Review: Marvel's The Avengers Age of Ultron
By The Marvel Movie Maniac
April 30, 2015 - 13:31
Writer(s): Joss Whedon, Stan Lee, Jack Kirby
Starring: Robert Downy Jr, Chris Evans, Mark Ruffalo, Samuel L. Jackson, Paul Bettany, Scarlett Johansson, AaronTaylor-Johnson, Elizabeth Olsen, Jeremy Renner, Don Cheadle, James Spader, Cobie Smulders, Chris Hemsworth, Idris Elba, Anthony Mackie
Directed by: Joss Whedon
Produced by: Marvel Studios
Running Time: 141 min
Release Date: May 1st, 2015
Our heroes are back and they're the same dysfunctional family they were their first time out. With the fate of the world at stake (again), they have to come together and thwart the ultimate "world at peace" weapon developed by some well meaning, but tragically flawed members of their own ranks. They say it takes a village, but sometimes it takes a godly sacrifice to provide the key to thwarting the extinction of all men.

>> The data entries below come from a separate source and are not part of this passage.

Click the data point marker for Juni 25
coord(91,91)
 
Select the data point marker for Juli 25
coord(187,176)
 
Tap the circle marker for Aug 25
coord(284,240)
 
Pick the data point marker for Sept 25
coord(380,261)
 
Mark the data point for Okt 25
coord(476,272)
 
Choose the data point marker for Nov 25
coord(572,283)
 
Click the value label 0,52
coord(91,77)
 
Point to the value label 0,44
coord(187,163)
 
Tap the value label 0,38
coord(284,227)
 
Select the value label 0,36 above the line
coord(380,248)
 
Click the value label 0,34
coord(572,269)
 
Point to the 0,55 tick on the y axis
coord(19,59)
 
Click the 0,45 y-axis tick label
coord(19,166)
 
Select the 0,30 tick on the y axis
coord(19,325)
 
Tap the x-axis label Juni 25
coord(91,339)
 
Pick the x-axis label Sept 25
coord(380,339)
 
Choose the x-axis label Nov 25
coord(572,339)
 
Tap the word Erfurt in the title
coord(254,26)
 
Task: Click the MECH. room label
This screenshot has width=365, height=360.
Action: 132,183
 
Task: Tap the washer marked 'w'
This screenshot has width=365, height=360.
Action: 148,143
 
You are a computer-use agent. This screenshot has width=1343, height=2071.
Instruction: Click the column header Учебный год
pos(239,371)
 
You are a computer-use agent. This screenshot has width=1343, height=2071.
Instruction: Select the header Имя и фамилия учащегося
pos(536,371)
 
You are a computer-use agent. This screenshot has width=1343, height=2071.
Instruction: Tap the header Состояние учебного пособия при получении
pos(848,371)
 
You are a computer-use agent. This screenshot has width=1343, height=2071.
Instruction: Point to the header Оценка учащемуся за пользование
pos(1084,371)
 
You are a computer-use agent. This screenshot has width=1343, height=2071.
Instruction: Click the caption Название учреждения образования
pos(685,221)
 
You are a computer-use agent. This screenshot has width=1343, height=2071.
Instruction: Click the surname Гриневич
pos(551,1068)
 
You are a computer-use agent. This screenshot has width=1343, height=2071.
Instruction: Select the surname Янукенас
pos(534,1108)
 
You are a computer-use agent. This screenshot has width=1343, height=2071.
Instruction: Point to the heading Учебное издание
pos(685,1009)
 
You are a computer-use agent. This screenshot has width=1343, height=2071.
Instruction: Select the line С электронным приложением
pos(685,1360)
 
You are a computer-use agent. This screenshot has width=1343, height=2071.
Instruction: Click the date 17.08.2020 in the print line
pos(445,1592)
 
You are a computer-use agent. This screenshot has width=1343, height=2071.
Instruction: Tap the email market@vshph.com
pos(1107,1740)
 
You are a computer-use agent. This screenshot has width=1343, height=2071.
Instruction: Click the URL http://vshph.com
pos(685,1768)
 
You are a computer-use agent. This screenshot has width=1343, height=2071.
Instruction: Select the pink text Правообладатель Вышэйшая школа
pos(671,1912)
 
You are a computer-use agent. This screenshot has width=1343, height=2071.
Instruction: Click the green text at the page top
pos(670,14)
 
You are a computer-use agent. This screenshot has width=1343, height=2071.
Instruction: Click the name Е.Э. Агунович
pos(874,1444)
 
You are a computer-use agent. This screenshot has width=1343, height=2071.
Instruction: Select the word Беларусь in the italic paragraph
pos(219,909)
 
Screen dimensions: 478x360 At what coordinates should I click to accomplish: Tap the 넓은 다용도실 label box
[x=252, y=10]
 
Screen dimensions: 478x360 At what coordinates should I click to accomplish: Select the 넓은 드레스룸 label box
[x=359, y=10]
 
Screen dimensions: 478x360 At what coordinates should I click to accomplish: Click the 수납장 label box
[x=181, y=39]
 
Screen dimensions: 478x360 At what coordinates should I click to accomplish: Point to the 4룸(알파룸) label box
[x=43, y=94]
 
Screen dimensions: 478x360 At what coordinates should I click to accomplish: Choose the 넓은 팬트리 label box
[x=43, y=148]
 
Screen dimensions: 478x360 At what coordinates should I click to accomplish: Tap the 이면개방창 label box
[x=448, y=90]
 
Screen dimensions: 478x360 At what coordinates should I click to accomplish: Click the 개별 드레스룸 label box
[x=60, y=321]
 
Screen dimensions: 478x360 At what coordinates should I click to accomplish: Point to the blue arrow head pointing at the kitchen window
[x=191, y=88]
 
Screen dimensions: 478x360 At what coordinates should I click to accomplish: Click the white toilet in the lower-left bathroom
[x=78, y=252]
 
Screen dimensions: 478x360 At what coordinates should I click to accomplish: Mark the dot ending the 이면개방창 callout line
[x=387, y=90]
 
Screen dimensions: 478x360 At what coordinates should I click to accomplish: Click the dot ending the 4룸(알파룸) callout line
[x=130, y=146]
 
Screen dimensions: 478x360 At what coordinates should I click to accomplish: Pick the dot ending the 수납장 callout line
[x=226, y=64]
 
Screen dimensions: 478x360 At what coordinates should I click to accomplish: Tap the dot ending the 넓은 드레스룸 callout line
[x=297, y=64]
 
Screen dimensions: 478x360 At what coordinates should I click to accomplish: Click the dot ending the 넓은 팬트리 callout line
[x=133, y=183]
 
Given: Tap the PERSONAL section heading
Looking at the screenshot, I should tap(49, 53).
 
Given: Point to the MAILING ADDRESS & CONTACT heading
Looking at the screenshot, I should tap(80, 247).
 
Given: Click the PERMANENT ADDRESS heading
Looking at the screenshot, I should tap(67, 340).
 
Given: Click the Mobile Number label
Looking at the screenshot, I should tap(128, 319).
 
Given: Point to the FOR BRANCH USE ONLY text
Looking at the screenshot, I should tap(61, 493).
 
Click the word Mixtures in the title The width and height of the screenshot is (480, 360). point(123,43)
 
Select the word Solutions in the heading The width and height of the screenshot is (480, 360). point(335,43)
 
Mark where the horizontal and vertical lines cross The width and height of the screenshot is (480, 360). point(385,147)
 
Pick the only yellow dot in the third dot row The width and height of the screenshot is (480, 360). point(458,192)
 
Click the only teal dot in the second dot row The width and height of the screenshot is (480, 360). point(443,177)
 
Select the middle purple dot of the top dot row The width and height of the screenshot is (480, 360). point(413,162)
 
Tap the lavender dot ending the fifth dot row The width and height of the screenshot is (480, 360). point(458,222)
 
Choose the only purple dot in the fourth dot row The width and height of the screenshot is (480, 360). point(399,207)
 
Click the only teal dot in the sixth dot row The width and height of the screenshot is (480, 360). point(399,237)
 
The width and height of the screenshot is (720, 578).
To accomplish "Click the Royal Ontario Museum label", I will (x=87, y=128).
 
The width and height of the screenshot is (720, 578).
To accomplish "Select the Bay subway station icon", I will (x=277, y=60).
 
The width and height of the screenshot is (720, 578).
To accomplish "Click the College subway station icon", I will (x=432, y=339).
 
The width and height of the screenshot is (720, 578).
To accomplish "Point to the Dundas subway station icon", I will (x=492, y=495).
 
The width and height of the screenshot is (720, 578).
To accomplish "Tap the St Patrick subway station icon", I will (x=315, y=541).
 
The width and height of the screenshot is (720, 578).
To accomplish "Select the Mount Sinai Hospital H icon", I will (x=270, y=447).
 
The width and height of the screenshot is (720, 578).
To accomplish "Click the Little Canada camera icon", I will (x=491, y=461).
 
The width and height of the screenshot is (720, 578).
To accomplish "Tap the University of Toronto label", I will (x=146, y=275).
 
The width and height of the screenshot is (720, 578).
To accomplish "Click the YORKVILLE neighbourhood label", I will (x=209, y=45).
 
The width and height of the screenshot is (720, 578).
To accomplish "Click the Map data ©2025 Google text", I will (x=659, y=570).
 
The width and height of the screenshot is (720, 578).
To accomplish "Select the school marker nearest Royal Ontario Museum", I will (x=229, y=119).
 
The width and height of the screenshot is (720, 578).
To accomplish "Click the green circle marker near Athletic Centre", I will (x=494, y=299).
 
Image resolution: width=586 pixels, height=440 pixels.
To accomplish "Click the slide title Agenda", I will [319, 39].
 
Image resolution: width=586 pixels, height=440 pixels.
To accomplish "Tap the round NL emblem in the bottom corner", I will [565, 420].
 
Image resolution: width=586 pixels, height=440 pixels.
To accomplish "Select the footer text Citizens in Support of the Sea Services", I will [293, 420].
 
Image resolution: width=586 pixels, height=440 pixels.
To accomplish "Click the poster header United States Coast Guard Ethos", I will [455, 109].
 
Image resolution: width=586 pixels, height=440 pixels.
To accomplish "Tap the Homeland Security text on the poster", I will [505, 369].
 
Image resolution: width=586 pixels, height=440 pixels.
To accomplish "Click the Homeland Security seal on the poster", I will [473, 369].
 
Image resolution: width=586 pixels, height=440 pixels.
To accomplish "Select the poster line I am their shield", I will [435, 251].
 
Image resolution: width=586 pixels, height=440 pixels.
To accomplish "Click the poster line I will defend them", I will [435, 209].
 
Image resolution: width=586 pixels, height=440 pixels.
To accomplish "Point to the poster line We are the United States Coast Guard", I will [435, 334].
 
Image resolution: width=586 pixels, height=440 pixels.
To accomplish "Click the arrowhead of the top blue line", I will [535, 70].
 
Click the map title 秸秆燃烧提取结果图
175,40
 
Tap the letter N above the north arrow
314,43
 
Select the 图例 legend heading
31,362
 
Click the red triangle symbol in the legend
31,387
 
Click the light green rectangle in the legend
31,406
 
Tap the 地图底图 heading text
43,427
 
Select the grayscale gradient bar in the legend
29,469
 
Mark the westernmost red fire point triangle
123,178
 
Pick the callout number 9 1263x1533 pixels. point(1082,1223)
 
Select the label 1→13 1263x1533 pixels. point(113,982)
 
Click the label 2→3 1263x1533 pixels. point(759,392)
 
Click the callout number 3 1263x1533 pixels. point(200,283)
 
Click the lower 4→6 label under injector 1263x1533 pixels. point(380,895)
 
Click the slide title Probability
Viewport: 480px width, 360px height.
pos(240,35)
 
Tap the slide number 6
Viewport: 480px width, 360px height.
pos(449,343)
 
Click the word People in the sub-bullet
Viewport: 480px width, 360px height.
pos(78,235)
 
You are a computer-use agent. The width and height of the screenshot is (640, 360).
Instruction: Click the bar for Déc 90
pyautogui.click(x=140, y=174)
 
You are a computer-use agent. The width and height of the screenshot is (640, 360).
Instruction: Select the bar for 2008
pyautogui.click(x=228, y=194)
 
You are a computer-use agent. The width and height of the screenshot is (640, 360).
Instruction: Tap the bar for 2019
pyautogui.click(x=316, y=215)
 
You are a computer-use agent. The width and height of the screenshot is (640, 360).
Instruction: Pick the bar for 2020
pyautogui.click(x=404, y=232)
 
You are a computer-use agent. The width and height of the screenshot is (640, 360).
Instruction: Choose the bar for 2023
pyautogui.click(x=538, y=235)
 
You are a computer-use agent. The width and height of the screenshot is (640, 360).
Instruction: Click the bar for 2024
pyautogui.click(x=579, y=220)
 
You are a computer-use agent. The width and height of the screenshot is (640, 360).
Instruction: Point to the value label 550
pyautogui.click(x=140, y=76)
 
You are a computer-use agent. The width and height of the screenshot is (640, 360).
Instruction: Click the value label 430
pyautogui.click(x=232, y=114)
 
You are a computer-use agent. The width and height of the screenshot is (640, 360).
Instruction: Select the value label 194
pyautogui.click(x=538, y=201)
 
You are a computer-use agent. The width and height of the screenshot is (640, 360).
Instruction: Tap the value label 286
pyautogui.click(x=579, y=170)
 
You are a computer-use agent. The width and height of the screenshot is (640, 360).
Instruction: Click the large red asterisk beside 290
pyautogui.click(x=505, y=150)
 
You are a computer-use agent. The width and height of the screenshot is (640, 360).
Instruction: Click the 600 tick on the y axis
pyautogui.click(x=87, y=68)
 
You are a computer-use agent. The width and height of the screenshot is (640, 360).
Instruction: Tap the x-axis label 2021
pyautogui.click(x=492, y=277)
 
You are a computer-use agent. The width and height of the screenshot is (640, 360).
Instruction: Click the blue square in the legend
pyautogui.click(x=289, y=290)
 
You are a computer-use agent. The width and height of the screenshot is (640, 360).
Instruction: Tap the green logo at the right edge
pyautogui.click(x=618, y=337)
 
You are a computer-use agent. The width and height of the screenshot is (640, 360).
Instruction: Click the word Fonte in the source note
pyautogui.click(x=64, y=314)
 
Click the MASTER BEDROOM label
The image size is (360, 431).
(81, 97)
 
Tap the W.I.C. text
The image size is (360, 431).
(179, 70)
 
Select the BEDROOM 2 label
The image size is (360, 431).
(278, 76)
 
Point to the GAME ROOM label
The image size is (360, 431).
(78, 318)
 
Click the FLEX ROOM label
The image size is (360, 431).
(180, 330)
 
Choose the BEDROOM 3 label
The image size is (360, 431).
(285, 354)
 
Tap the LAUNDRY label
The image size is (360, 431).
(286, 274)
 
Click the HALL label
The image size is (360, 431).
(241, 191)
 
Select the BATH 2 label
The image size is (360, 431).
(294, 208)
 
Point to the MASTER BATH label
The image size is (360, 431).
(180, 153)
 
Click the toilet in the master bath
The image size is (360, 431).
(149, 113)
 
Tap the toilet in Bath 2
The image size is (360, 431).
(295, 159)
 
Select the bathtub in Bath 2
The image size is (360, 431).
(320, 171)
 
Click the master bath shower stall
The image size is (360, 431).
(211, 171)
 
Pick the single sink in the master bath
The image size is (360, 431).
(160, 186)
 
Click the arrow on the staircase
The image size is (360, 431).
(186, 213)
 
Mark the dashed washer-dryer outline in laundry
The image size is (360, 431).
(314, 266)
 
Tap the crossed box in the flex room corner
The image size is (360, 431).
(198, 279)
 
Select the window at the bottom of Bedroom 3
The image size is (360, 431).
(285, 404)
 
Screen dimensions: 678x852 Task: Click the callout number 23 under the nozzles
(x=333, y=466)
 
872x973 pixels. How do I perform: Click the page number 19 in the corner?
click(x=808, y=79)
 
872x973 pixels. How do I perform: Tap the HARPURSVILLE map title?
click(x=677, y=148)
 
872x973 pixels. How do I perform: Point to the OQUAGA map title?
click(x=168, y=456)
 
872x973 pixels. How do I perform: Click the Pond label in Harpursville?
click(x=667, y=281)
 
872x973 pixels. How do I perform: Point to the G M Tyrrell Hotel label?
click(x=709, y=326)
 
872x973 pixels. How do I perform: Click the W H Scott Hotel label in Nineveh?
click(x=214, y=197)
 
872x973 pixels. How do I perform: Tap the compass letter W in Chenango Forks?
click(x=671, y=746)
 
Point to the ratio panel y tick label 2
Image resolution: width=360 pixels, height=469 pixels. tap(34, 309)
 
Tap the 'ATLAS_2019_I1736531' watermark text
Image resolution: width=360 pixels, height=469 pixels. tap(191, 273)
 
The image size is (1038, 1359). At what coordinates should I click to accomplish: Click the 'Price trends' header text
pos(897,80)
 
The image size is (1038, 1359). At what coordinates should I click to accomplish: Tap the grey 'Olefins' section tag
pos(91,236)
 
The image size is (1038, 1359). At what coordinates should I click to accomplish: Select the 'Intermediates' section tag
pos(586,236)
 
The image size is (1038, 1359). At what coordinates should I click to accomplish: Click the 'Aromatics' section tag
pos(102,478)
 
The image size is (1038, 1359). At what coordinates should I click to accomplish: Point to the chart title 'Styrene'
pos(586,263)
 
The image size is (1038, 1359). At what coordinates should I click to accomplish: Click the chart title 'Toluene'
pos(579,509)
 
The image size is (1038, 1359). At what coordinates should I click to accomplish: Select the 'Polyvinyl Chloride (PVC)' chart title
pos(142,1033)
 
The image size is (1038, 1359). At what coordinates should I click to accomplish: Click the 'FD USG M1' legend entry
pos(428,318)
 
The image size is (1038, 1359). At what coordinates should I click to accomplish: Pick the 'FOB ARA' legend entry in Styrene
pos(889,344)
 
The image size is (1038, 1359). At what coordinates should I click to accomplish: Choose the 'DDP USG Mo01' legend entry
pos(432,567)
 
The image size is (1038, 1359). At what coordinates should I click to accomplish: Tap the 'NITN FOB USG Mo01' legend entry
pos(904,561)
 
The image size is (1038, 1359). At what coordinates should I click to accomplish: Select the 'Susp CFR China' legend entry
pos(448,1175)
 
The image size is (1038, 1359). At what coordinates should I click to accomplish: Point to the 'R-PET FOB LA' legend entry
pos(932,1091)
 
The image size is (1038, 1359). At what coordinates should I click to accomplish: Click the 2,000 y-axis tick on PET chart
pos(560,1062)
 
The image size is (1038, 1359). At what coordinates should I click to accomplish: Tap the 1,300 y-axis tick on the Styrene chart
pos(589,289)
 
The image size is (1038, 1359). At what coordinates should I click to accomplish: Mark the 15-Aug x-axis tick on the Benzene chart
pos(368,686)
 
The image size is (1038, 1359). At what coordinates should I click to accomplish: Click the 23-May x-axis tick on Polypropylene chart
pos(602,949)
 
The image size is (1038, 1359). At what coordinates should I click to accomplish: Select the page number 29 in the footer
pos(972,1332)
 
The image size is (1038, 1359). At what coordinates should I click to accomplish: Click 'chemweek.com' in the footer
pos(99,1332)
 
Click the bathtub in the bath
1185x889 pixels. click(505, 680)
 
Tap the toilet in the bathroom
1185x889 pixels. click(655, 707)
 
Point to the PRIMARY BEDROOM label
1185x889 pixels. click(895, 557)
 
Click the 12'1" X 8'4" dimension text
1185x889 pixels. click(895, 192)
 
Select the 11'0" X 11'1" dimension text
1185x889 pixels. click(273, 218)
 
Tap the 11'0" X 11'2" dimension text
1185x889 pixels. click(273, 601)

So let's get right down to it. Marvel Studios has made some of the highest grossing, highest quality, and most enjoyable superhero films of the last decade. Some have been better than others, and some have been more serious than others, with Marvel's The Avengers being the pinnacle of all the films. Marvel's The Avengers Age of Ultron is pretty far from that pinnacle. The acting is superb. The storyline is better, more thought provoking, and more serious and realistic than the first film's. The new characters are a joy to behold on screen (especially for long term Marvel Comics fans). So why don't you walk out of the theatre with the joy and exuberance that you did after seeing Marvel's Avengers?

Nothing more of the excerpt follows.